The main method is run in a zone with three parent zones, so three zones below the root. I guess the test framework has some context.
The testWidget main is run in a zone which drops the last zone of the main zone. That's a bad idea, it should be building on top of the zone it's being run in.
It also adds 10 zones on top. I don't know what they do, and having many zones shoudn't be a problem, but it suggests that a lot of things are going on. (If they also exist in production code, then it's good that it's testing in the same environment. If not, it might be bad that it's testing in an environment that's too far from production.)
The withClock adds just one more zone, as expected.
Then the addTearDown body throws away a number of zones from where it's called, including the withClock zone. It means that even if he addTearDown is called inside the withClock zone, it doesn't have access to that clock.

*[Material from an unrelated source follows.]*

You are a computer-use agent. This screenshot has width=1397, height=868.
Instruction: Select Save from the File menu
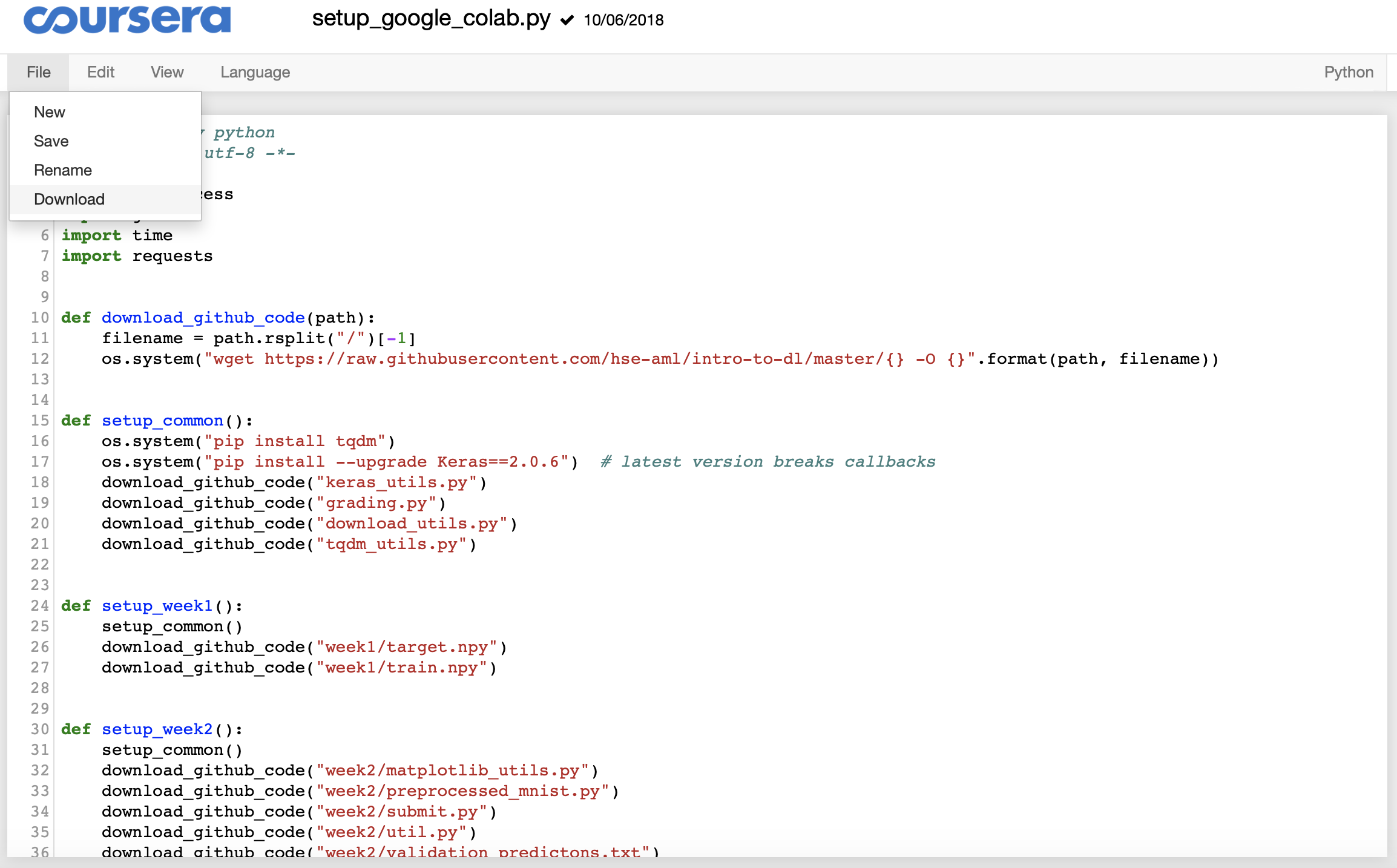click(51, 140)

That's still bad. It should only be adding new zones on top, never throwing zones away.
(The plain package:test addTearDown function has the same issue, it's probably even the same function. It throws away some of the zones of the test function callback's zone, but not all of them, and it throws away any nested zones added inside. That is still a bad idea, but doesn't come from the Flutter framework.)
So, something is iffy with the ways zones are stored, used, and sometimes ignored. I don't think it's the root of this issue, but I wouldn't trust using zones in a framework like this. (And that is why the framework should work with the zones added by users, so the users can trust what they see.)